George Brownrigg

Personal information
- Full name: George Neville Brownrigg
- Born: 16 July 1896 Durrow, Queen's County, Ireland
- Died: 20 January 1981 (aged 84) Westminster, London, England
- Batting: Unknown
- Bowling: Left-arm (unknown style)

Domestic team information
- 1921–1922: Sussex

Career statistics
| Competition | First-class |
| Matches | 3 |
| Runs scored | 26 |
| Batting average | 8.66 |
| 100s/50s | –/– |
| Top score | 11 |
| Balls bowled | 216 |
| Wickets | 4 |
| Bowling average | 25.75 |
| 5 wickets in innings | – |
| 10 wickets in match | – |
| Best bowling | 4/31 |
| Catches/stumpings | 2/– |
- Source: Cricinfo, 12 February 2012

= George Brownrigg =

Irish-born English cricketer

George Neville Brownrigg (16 July 1896 – 20 January 1981) was an Irish first-class cricketer. Brownrigg's batting style is unknown, while it is known he was a left-arm bowler, his exact bowling style is unknown. He was born at Durrow, Ireland.
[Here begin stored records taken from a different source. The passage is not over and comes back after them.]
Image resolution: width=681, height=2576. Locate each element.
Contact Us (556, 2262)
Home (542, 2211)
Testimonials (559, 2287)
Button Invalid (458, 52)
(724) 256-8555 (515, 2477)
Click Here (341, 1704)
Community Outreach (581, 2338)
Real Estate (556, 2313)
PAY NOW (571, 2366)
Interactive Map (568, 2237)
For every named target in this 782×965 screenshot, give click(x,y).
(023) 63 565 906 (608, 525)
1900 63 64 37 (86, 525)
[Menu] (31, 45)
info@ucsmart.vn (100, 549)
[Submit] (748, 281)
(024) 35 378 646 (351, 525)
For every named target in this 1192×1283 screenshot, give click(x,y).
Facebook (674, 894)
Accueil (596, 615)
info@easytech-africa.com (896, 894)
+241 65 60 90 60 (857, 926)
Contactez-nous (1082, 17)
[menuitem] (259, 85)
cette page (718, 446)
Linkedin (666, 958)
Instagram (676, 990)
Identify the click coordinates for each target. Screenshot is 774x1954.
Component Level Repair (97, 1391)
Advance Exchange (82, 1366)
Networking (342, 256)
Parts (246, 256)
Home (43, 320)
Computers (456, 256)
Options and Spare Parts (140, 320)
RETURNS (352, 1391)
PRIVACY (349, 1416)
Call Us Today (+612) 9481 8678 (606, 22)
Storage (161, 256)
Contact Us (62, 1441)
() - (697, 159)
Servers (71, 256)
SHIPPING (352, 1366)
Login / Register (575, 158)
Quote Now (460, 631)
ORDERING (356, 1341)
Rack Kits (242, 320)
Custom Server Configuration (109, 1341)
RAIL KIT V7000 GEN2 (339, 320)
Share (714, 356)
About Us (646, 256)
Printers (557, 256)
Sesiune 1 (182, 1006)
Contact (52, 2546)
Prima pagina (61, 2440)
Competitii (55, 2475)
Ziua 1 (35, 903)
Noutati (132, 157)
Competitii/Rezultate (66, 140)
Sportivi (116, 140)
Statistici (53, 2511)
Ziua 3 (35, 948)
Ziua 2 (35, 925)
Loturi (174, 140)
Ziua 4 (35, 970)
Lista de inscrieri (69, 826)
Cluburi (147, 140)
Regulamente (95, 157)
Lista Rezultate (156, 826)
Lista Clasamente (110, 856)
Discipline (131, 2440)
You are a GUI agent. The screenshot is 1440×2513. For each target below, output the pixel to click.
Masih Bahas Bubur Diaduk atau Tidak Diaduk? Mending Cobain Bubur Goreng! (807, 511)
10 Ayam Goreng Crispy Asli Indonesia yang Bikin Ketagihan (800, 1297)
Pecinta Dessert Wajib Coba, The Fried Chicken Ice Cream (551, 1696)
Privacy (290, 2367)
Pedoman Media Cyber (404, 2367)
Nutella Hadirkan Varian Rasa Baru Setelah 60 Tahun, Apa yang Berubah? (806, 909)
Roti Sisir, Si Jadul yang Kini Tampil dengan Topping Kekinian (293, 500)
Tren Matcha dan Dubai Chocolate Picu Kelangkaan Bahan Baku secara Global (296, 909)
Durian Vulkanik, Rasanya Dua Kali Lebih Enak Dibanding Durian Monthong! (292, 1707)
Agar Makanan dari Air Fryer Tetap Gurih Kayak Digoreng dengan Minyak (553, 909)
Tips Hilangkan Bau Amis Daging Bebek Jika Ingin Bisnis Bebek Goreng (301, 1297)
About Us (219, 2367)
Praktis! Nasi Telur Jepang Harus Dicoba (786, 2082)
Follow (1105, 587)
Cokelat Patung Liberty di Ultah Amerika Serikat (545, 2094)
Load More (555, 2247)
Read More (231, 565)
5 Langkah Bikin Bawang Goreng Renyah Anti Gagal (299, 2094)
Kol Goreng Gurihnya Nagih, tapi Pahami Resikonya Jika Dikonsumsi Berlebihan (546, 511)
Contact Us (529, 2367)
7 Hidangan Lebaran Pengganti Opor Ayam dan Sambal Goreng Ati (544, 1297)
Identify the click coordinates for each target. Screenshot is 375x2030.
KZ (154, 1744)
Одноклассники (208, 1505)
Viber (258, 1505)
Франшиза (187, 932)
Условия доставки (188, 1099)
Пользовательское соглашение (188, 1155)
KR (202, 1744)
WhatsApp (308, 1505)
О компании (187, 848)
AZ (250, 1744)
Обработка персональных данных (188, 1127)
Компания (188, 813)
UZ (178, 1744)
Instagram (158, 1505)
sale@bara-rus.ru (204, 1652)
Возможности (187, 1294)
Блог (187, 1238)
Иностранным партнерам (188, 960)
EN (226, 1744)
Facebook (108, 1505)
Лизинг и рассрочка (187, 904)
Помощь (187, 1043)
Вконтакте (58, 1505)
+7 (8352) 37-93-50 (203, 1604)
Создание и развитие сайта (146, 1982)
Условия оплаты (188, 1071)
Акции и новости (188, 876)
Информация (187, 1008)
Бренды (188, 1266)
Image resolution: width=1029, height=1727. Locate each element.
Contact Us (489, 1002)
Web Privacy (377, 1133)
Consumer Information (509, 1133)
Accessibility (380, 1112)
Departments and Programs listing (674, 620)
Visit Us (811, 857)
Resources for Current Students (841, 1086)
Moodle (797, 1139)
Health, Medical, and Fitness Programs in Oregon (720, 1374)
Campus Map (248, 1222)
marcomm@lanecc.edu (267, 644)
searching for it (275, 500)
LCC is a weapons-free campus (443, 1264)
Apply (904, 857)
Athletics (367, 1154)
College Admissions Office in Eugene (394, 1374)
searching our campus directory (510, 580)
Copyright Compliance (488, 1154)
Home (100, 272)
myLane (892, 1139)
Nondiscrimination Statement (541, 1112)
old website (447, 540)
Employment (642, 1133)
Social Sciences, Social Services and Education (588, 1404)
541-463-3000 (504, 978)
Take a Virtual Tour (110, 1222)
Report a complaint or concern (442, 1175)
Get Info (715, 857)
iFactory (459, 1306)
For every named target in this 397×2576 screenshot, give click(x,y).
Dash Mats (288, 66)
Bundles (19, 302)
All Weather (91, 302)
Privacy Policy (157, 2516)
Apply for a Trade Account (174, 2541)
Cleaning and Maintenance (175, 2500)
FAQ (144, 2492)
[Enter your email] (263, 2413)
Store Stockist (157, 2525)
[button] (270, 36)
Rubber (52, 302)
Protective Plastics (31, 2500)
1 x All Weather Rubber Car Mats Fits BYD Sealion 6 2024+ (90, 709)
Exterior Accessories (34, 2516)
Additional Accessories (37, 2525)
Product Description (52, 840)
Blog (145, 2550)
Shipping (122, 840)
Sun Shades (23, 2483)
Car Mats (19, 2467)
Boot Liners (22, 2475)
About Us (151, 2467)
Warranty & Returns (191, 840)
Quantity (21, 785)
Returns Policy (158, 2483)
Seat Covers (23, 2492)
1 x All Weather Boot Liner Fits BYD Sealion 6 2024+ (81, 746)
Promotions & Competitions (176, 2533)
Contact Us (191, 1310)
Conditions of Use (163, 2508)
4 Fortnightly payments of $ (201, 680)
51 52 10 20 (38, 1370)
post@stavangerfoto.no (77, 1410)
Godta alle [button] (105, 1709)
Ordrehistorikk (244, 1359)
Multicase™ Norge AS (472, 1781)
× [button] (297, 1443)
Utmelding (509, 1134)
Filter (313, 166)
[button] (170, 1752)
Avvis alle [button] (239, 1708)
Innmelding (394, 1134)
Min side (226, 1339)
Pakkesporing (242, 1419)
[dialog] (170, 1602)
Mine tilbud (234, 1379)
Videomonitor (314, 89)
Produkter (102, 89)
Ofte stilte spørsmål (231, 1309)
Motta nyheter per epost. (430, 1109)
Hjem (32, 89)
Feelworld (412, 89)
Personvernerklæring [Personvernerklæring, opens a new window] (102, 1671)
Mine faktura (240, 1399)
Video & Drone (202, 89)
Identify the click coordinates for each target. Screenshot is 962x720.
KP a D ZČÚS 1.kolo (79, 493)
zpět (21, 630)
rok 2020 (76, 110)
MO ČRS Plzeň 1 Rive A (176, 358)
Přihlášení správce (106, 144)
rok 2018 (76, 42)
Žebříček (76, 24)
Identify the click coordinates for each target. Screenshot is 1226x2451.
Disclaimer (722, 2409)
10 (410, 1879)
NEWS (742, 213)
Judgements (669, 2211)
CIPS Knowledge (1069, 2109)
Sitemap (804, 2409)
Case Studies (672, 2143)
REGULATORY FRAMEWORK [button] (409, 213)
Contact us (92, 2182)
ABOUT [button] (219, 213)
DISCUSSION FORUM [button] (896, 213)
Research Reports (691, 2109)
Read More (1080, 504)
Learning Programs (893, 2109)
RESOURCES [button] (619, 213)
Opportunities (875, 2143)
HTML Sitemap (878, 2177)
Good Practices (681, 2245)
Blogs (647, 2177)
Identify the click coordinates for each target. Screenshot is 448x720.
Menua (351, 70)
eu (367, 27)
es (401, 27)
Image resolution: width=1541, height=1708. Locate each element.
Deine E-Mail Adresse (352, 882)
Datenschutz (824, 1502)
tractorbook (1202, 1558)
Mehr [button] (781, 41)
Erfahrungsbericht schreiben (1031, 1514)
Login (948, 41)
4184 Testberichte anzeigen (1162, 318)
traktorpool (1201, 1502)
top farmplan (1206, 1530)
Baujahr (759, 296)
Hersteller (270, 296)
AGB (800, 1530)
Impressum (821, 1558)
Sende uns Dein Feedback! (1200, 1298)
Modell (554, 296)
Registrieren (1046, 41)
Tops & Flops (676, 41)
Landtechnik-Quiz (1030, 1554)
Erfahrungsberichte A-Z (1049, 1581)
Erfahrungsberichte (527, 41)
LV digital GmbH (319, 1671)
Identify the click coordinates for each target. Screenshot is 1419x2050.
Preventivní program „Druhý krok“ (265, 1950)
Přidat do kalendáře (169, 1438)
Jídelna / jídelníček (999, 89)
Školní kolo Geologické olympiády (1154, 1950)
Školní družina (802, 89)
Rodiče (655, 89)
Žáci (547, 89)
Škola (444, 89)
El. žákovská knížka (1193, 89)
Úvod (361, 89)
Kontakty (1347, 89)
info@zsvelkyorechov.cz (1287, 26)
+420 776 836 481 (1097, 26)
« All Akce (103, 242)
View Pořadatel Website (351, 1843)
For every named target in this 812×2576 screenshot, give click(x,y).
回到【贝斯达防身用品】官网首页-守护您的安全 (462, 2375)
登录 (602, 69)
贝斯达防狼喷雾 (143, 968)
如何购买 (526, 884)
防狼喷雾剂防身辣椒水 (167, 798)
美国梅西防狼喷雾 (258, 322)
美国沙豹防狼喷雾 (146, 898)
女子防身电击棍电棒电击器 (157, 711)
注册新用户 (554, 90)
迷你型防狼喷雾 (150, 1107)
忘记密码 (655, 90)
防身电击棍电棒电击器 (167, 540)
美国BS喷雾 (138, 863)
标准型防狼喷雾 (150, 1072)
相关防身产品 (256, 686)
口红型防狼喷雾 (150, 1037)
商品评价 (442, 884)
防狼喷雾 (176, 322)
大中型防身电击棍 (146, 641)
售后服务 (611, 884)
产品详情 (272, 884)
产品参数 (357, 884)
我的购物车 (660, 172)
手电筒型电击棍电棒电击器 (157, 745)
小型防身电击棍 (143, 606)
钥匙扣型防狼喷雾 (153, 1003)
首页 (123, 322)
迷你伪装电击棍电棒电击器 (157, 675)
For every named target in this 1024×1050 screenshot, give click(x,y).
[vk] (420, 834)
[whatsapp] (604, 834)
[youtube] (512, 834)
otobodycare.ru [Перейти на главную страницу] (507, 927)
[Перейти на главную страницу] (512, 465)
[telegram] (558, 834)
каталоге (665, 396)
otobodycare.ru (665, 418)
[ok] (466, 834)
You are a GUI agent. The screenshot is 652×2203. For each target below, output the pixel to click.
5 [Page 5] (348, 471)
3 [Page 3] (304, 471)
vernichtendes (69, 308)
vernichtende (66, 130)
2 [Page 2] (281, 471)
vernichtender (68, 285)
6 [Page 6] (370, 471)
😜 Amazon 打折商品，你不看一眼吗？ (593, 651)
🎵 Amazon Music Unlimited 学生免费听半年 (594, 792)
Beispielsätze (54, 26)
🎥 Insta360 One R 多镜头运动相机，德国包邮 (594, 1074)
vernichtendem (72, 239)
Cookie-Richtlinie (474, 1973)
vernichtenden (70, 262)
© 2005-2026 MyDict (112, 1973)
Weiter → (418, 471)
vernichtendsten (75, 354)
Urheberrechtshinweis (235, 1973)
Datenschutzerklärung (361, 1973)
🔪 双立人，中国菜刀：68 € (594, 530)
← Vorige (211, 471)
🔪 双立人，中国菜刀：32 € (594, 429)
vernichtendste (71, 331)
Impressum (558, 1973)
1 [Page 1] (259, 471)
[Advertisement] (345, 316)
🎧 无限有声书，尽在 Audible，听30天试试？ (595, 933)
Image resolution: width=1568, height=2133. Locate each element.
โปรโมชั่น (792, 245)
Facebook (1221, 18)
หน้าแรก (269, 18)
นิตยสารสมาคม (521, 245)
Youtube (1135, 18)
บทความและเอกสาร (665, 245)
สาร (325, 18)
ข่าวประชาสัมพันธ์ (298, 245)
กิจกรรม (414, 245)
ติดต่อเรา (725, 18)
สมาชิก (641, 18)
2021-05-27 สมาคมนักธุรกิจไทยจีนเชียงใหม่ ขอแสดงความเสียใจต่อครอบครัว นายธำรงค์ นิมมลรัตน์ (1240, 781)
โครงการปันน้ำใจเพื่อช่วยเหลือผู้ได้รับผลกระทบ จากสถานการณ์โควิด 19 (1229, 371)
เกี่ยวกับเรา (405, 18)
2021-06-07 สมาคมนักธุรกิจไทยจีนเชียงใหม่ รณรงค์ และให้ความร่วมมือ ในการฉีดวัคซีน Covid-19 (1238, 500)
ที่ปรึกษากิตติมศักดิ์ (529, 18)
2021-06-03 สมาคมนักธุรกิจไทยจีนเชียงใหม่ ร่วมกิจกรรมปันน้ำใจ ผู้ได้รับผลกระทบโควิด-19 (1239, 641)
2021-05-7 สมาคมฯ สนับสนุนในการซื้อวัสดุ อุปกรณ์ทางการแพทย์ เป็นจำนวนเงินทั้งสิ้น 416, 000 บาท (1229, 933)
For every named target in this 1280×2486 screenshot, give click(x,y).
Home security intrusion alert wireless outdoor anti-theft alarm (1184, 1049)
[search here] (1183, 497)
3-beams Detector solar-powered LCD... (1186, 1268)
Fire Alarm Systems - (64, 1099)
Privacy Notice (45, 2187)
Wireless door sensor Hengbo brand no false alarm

Brownrigg made his first-class debut for Sussex against Oxford University in 1921. The following season he made two further first-class appearances in the 1922 County Championship against Warwickshire and Nottinghamshire. In his three first-class matches for Sussex, Brownrigg took 4 wickets at an average of 25.75, with best figures of 4/31. With the bat, he scored just 26 runs at a batting average of 8.66, with a high score of 11.

He died at Westminster, London on 20 January 1981.